Là encore, Liberté, Egalité, est-ce que sérieusement nous pouvons maintenir cette idée qu’il y a en France une France qui serait issue de l’immigration et qui pourrait être stigmatisée culturellement, ethniquement, religieusement ? Est-ce qu’on peut ignorer que derrière cette réalité là, il y a la question sociale de ceux à qui on donne moins de chance pour réussir dans la vie, de ceux pour lesquels on fait moins ? Cette question sociale, cette question populaire, puisque c’est dans ces milieux que l’on retrouve ceux qui font face au plus grand nombre de difficultés, nous ne pouvons pas les ignorer et continuer à parler en termes abstraits, clivants, politisés. Il y a des réalités qu’il faut assumer en face.
La République, mais aussi la Nation. Le débat sur l’identité nationale a montré qu’on pouvait jouer avec tout. On ne joue pas avec la nation ! La nation, c’est notre bien commun. La nation, ce n’est pas par ici les uns, par ici les autres. Toute notre histoire, toute notre expérience, c’est justement de faire une place à chacun, de tendre la main à chacun, et nous sommes fiers, nous nous enorgueillissons de relever ce défi. La nation, elle aurait sans doute préféré qu’on lance un grand débat sur le service civique, elle aurait préféré qu’on se pose la question : comment pourrait-on appliquer au quotidien les valeurs qui sont les nôtres et qui sont inscrites aux frontons des palais nationaux ? La nation doit être traduite dans le langage du quotidien, dans la vérité du quotidien, dans le réel, et pas dans des discours politiciens qui divisent.
L’Etat. Comment réformer la France ? Comment donner une traduction concrète et efficace à une politique de réforme quand on pointe du doigt ceux qui ont choisi de la servir ? J’adore l’arithmétique : un fonctionnaire sur deux, c’est formidable, mais ce n’est pas efficace. Ce n’est pas moi qui le dis, c’est Philippe Seguin et c’est la Cour des Comptes. Alors en politique c’est peut-être moins payant de faire dans la nuance, mais il faut être capable de faire des analyses nuancées. Oui, nous devons être soucieux de la meilleure organisation de la fonction publique. Et en même temps, nous devons être responsables. Est-ce que les Français veulent moins d’infirmières ? Est-ce que les Français veulent moins d’enseignants ? Est-ce que les Français veulent moins de policiers ? Quand on écoute les discours officiels, on voit bien que sur tous ces sujets, il y a la volonté d’apporter des réponses.

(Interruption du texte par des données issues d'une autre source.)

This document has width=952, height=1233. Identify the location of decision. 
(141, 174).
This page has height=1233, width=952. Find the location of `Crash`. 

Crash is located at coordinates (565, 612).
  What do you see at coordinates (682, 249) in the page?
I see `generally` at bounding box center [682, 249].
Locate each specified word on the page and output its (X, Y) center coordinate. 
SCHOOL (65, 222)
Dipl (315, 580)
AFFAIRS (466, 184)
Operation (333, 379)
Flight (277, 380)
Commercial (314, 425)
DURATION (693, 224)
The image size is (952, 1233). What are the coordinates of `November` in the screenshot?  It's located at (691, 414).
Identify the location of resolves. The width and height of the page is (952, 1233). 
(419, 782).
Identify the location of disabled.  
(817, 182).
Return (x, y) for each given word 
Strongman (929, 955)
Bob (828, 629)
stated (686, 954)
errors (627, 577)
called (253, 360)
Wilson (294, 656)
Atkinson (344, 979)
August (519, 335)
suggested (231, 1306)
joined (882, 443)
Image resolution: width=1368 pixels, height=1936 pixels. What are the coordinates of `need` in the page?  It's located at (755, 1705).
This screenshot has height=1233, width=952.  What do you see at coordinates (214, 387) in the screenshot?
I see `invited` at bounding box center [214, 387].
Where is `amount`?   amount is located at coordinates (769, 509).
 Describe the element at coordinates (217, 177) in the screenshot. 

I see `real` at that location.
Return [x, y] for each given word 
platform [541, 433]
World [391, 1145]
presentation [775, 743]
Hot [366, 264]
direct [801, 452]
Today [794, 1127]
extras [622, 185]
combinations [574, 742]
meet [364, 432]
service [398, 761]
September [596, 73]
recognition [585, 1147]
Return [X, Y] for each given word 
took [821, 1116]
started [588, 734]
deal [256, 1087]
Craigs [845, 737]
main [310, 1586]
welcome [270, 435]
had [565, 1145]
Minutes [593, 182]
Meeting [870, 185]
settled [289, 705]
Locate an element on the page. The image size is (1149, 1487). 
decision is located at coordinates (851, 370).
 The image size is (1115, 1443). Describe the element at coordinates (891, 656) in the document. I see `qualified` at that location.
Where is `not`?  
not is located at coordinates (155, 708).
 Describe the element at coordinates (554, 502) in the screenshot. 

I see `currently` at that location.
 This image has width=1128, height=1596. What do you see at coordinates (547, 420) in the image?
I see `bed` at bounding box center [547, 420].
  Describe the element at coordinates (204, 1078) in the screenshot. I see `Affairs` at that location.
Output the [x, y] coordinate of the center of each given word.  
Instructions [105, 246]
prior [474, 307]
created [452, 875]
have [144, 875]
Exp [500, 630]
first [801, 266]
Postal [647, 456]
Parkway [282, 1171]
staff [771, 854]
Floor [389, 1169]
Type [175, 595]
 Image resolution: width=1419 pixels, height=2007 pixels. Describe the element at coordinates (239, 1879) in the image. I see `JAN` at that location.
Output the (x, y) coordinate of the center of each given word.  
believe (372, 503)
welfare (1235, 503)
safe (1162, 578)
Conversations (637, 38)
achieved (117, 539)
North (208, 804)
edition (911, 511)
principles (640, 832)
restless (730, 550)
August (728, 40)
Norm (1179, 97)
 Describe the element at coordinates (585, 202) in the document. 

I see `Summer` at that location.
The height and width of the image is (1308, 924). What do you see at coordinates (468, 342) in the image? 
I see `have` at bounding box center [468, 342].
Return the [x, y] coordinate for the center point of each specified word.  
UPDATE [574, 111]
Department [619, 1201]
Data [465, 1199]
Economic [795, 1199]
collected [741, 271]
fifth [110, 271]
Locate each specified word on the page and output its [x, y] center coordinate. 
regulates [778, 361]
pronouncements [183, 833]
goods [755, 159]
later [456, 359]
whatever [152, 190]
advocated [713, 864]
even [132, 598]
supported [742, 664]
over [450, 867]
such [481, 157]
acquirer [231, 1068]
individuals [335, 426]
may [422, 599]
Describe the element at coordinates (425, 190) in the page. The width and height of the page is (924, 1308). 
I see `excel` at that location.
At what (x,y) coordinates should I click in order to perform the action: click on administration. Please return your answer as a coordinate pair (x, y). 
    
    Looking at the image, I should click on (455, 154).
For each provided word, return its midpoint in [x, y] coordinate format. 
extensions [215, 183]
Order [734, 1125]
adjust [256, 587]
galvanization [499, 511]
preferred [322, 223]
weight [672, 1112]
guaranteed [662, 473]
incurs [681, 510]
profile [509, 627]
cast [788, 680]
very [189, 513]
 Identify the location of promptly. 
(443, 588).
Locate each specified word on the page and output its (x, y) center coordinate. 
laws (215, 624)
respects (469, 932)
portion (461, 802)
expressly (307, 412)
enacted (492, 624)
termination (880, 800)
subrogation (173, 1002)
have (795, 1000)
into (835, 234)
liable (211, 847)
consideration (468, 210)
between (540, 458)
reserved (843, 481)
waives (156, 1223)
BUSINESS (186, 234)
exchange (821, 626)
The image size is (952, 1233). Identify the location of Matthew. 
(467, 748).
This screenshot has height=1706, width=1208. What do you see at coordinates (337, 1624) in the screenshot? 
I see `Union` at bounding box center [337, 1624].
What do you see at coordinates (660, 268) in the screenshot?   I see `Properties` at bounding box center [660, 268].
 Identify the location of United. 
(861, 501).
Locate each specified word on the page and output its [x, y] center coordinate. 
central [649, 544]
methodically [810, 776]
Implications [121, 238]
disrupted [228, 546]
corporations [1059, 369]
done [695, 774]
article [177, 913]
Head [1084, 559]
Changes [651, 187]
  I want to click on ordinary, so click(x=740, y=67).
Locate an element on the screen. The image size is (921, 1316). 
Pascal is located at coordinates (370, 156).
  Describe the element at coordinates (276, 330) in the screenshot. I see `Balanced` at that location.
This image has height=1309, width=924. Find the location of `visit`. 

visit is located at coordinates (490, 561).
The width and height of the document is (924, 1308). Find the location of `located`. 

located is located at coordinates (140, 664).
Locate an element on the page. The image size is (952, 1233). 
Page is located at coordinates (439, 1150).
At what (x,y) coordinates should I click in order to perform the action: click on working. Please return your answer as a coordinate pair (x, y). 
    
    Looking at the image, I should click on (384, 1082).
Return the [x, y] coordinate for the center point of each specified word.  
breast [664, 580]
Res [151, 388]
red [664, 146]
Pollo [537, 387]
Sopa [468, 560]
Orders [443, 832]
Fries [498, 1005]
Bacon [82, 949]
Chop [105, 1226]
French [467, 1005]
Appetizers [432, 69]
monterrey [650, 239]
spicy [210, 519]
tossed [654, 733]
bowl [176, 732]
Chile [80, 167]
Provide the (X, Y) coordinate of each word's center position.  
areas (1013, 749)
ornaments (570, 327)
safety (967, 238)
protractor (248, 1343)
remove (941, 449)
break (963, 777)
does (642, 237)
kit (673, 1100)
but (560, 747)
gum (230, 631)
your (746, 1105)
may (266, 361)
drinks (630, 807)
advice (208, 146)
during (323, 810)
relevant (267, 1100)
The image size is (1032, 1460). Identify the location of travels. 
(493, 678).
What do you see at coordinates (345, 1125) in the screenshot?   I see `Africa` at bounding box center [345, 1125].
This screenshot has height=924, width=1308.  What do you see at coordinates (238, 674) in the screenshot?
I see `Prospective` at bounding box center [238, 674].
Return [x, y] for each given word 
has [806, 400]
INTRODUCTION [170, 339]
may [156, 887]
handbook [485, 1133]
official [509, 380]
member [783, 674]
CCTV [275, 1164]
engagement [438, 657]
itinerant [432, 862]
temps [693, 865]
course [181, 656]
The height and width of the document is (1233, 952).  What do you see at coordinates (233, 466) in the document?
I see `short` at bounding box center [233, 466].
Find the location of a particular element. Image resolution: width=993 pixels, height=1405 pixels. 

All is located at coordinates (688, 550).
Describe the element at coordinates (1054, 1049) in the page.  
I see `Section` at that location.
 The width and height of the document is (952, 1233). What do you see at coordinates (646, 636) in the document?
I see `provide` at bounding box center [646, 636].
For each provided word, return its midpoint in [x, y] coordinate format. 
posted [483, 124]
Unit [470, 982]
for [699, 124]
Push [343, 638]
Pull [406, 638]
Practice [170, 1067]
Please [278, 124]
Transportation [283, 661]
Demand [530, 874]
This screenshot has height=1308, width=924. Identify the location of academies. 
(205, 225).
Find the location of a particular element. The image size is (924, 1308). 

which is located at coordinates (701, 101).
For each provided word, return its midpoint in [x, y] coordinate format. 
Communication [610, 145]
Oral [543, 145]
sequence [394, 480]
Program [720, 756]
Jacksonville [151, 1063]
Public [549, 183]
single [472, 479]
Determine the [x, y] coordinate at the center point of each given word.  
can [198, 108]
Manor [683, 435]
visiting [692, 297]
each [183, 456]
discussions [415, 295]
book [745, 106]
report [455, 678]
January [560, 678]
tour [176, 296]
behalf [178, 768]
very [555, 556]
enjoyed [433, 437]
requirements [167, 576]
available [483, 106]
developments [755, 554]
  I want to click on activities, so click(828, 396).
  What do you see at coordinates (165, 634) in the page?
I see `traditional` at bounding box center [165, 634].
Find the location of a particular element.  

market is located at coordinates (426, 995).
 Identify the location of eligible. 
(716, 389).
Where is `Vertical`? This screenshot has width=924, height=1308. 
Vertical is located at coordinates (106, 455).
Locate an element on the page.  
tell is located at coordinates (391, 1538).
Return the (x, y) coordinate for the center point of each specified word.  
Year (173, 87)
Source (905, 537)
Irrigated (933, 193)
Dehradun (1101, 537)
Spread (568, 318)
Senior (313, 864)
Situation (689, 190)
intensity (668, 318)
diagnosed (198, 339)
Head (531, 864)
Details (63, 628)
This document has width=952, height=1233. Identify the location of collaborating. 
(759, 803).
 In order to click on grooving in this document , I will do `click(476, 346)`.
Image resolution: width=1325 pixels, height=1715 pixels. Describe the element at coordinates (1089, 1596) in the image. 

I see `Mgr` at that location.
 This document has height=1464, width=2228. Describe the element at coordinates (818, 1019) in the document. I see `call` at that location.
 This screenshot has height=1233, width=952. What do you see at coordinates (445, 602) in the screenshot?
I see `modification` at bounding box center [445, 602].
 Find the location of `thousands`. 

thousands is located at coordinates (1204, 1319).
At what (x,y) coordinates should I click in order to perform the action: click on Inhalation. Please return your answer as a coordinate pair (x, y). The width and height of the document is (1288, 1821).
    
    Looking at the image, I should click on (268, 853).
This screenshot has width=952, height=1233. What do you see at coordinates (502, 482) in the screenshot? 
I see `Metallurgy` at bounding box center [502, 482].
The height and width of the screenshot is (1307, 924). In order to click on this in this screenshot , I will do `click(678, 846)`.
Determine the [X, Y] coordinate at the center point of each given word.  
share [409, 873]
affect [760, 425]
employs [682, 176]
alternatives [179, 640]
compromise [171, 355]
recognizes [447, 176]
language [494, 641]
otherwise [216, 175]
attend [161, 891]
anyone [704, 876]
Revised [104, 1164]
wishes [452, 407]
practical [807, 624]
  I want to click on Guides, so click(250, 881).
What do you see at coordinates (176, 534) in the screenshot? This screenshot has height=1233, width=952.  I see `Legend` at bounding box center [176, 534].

Alors soyons cohérents. Il faut faire des efforts mais il faut faire des choix. Et je l’avais dit en son temps, la politique du rabot n’est jamais en ce qui concerne l’Etat une bonne politique.
Vous le voyez, je n’ai pas de solution miracle. Mais je crois en la France. La République, celle que nous ont léguée nos parents, la Nation, celle qui a fait ce que nous sommes, l’Etat, qui a précédé en France la nation, et bien, je souhaite pouvoir les transmettre tels qu’en eux-mêmes à mes enfants, et je crains que si nous continuons dans la voie qui a été choisie, cela ne puisse pas être le cas. Pour pouvoir le faire, nous avons besoin de revenir à un équilibre institutionnel et à un pluralisme des pouvoirs.
Le retour à un équilibre institutionnel, c’est quoi ? C’est tout simplement que le Président fasse son travail, que le Premier ministre et le gouvernement fassent le leur, et que le Parlement, qui a pour tâche de voter la loi, puisse mettre un peu d’ordre dans ce qui est aujourd’hui devenu un domaine totalement anarchique, voter la loi et contrôler l’exécutif. Là encore, ce n’est pas très compliqué, encore faut-il le vouloir…
Il y a là, une première exigence, c’est que tous les pouvoirs puissent assumer leurs responsabilités, ça veut dire l’indépendance de la justice. Une réforme de la procédure pénale a été engagée. Ayons le courage de traiter les vrais problèmes. Il faut rompre les liens entre le Parquet et le pouvoir politique, pour deux raisons : une raison de principe, nous sommes tous attachés à l’idée d’une justice indépendante, et une question de démocratie, nous sommes tous en Europe, et nous sommes à la traîne de l’Europe, puisque nous ne respectons pas les critères démocratiques européens – il faut savoir, de temps en temps, faire son examen de conscience – et l’Europe nous demande de rompre ce lien avec le Parquet pour que ceux qui sont membres du Parquet puisse devenir véritablement des magistrats, ce qu’ils ne sont pas aujourd’hui.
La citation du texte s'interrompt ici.